Pushed by unions to keep the status quo, Paterson and the Legislature decided against changing the law to put the non-union companies on a level playing field with unionized firms.

Also consider property taxes.

The idea of a property tax cap was dead on arrival in the Assembly, whose Democratic conference is dominated by legislators from New York City. Why?

Because there is no separate school property tax in New York City, which keeps its property tax relatively low and, instead, relies on a separate city income tax.

This year’s fight over cleaning up old industrial sites known as brown-fields also devolved into an upstate/ downstate fight.

The program was originally billed as a means to help decaying upstate neighborhoods. Instead, it became a tool for developers in New York City and its suburbs to build on sites that would have been developed anyway — running up a tab of $3.1 billion in tax breaks.

Lawmakers last week changed the program, but not before promising to keep funding intact for those downstate development plans.

Upstate business groups also complain about a lack of action on a law enacted in 1885 to protect scaffold workers in New York City. Over the years, it morphed and made employers liable, critics say, even if the injured worker fails to use safety equipment or is drunk. That higher insurance adds $10,000 onto a home’s cost in Buffalo, builders say.

Yet there are those who say the long tradition of geographic balance — having a least one upstater at the seat of power in Albany — has done little to stem the loss of jobs and population outside the New York City area.

They note that even though upstate had a voice through Senate Majority Leader Joseph Bruno — who was one of the “three men in a room” divvying up the state budget and making major statewide decisions over the past 13 years — he did little for upstate beyond his own Albany-area district.

“Joe Bruno served the Capital District very, very well, but I don’t know if we necessarily felt in Rochester any increased influence in his role as Senate majority leader,” said Sandy Parker, president of the Rochester Business Alliance and a leader of Unshackle Upstate, a job-creation coalition.

Others also say that statewide officials like Paterson and particularly the Senate’s new majority leader, Skelos, have reason to care about upstate: political survival.

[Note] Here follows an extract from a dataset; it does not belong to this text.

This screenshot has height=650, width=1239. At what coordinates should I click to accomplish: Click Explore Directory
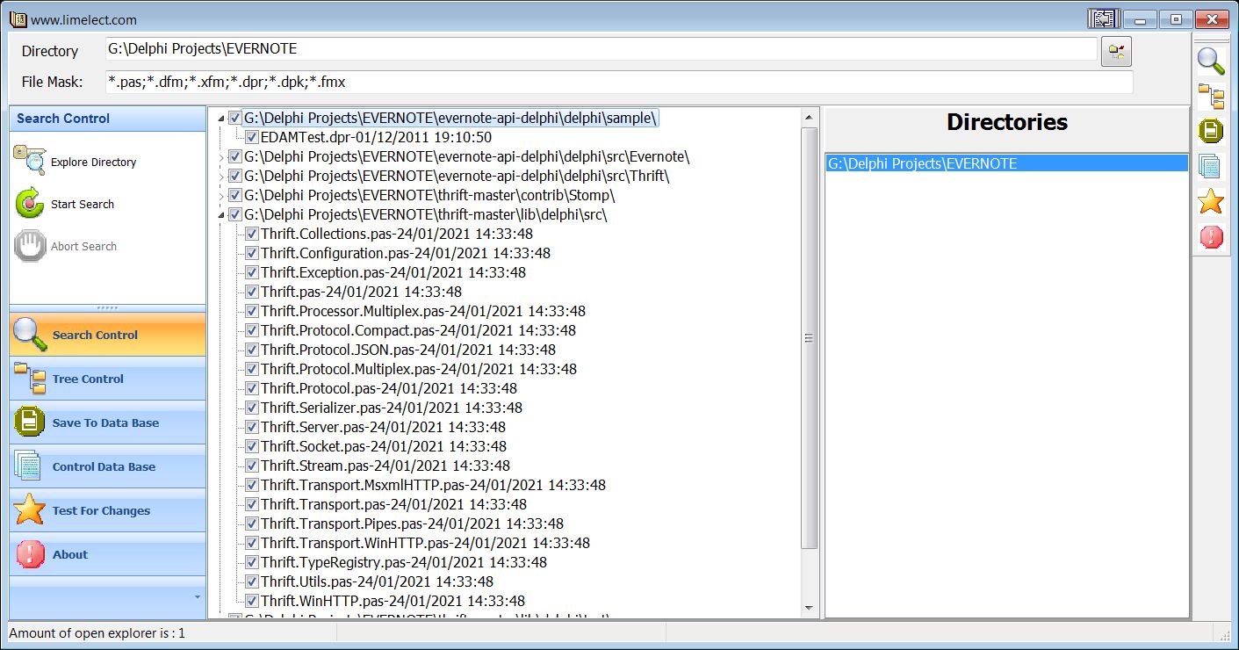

Skelos does not want to be known as the GOP majority leader who lost the Senate to the Democrats. Republicans hold a 32-30 edge now, and the planets are lining up neatly for the Democrats to take control in January.

“I’m not from the city,” said Skelos, who is making an upstate tour this week, beginning in Buffalo. “I’m from Long Island, and we have suburban interests throughout the state. And whether you live outside Buffalo or Montauk, your property taxes are choking you. That is the No. 1 issue.”

Some upstate business executives worry, though, that high property taxes are just one of the causes for upstate along with job creation and stemming the loss of population.

So upstate is left to wonder if its economic and demographic slide over the past 30 years will continue with the shift of all state leadership seats to the New York City area, especially since the three-men-in-a-room structure in Albany presents little opportunity for influence from others.

“If state government operated in a way where members of the Assembly and Senate outside the leaders had some more direct influence, then it might not be so worrisome. But the way it operates is the majority leader, speaker and governor tend to be the people who make the most crucial decisions, and we’ve no longer got a voice there,” said Victor Martucci, vice president at Marrano Marc/Equity, the region’s largest home builder.

How do the downstate leaders, who live in communities so different from upstate, relate when their view of upstate is the occasional fly-in for a news conference or fundraiser? How can their view not be prejudiced if they spend the majority of their work week south of the George Washington Bridge?

“I’m skeptical and concerned,” Levy said. “They can say what they want. But there’s no way it can be the same.”